Find by Site and Measurement
# Use the find method to retrieve the PM 2.5 readings from site 29
result = nairobi.find( # First thing: pass in a dicitonary with the criteria for my search
{"metadata.site": 29, "metadata.measurement": "P2"}
)
pp.pprint(result.next())
{ 'P2': 34.43, '_id': ObjectId('62a1510f5e1eb9135971f279'), 'metadata': { 'lat': -1.3, 'lon': 36.785, 'measurement': 'P2', 'sensor_id': 57, 'sensor_type': 'SDS011', 'site': 29}, 'timestamp': datetime.datetime(2018, 9, 1, 0, 0, 2, 472000)}
I don't want all of the metadata and the id.
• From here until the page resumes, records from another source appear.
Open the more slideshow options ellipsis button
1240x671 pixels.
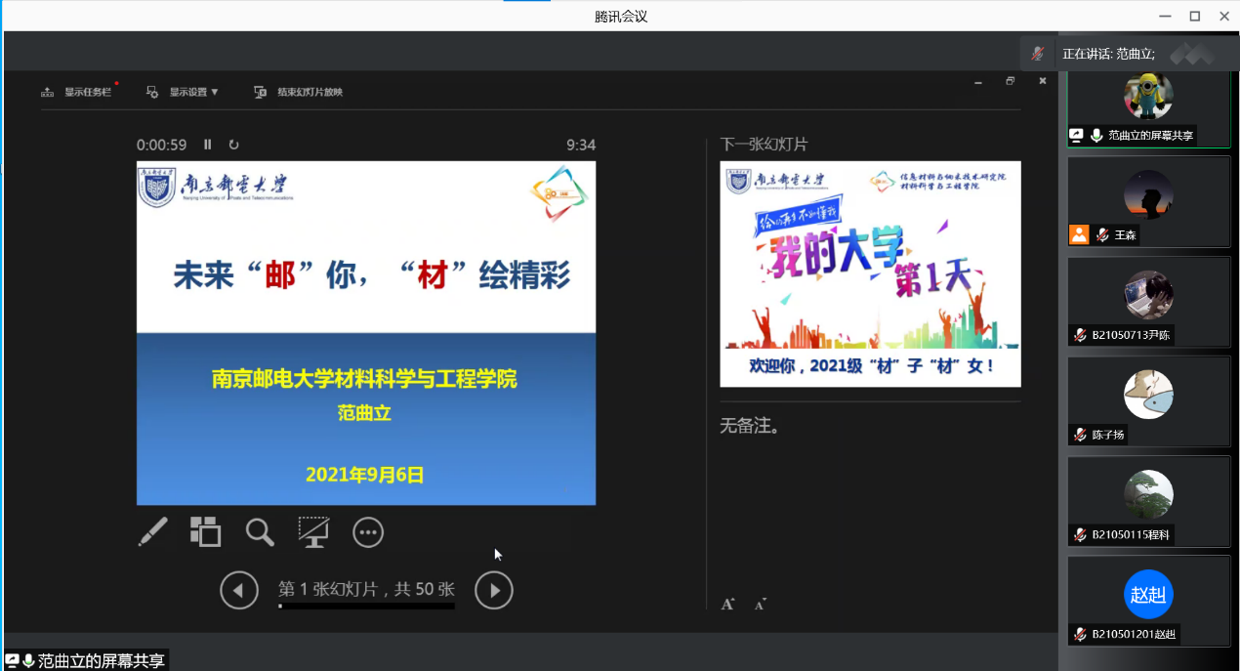368,532
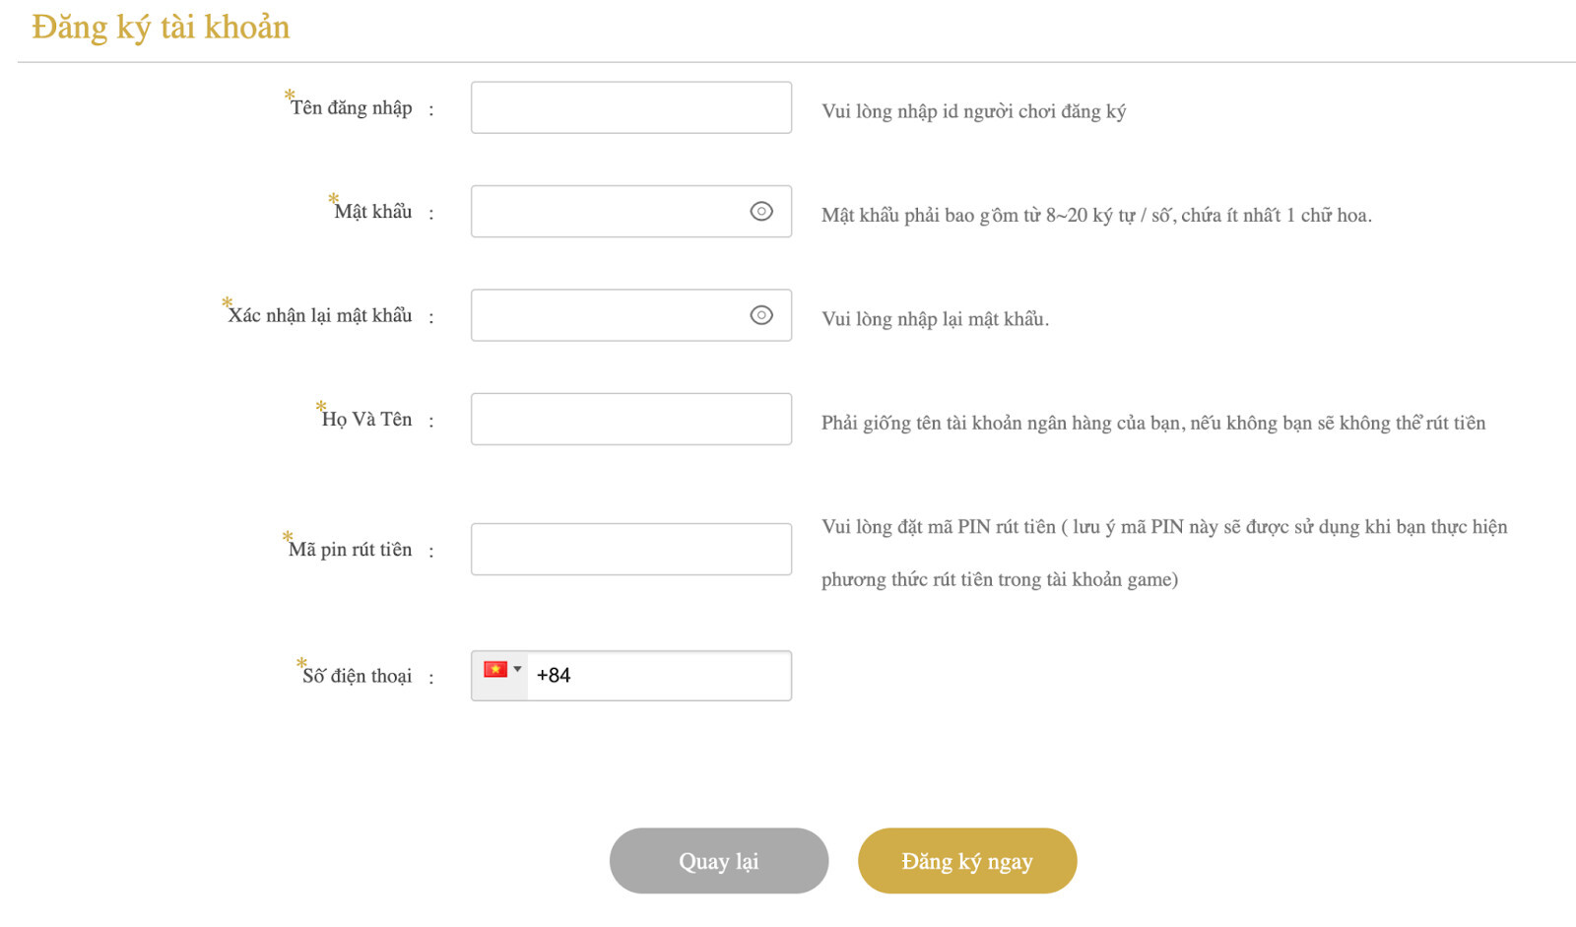Click the "Đăng ký tài khoản" heading

161,28
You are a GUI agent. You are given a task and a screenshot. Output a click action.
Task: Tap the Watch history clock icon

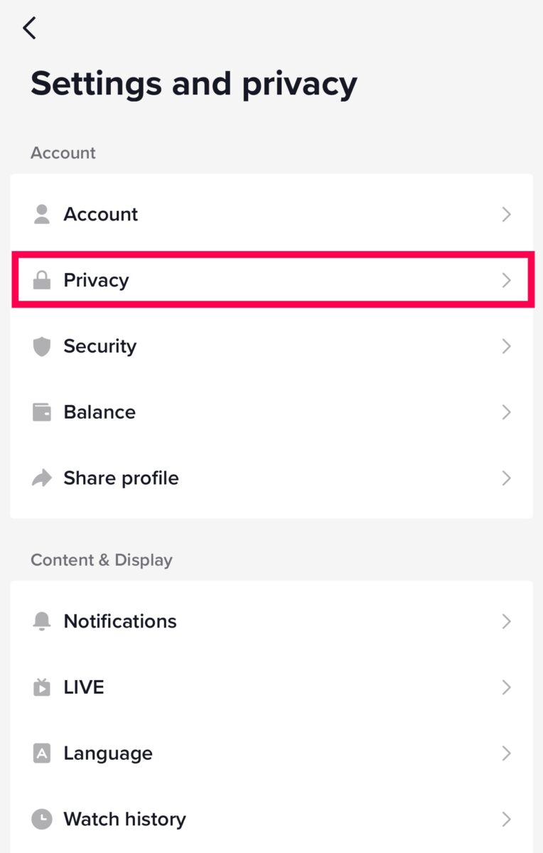[x=42, y=820]
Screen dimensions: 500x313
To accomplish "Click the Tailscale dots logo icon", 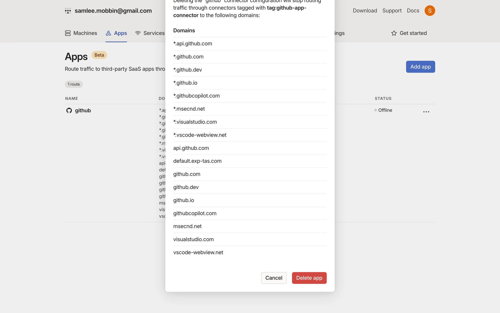I will [68, 11].
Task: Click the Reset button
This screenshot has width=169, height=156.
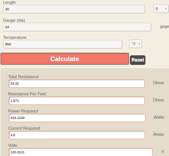Action: (137, 60)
So I need to change the projection.
result = nairobi.find(
{"metadata.site": 29, "metadata.measurement": "P2"},
projection={"P2": 1, "timestamp": 1, "_id": 0} # Use the projection argument to limit the results to the "P2" and "timestamp" keys only
)
pp.pprint(result.next())
{'P2': 34.43, 'timestamp': datetime.datetime(2018, 9, 1, 0, 0, 2, 472000)}
Read Query Into DataFrame
# Read records from result into the DataFrame df
result = nairobi.find(
{"metadata.site": 29, "metadata.measurement": "P2"},
projection={"P2": 1, "timestamp": 1, "_id": 0} # Set the index to "timestamp"
)
df = pd.DataFrame(result)
df.head()
timestamp | P2 | |
---|---|---|
0 | 2018-09-01 00:00:02.472 | 34.43 |
1 | 2018-09-01 00:05:03.941 | 30.53 |
2 | 2018-09-01 00:10:04.374 | 22.80 |
3 | 2018-09-01 00:15:04.245 | 13.30 |
4 | 2018-09-01 00:20:04.869 | 16.57 |
result = nairobi.find(
{"metadata.site": 29, "metadata.measurement": "P2"},
projection={"P2": 1, "timestamp": 1, "_id": 0} # Set the index to "timestamp"
)
df = pd.DataFrame(result).set_index("timestamp")
df.head()
P2 | |
---|---|
timestamp | |
2018-09-01 00:00:02.472 | 34.43 |
2018-09-01 00:05:03.941 | 30.53 |
2018-09-01 00:10:04.374 | 22.80 |
2018-09-01 00:15:04.245 | 13.30 |
2018-09-01 00:20:04.869 | 16.57 |
I connected a MongoDB server, explored data in that server and found the data in that server. I also did aggregation and querying and now have the dataset to make different models.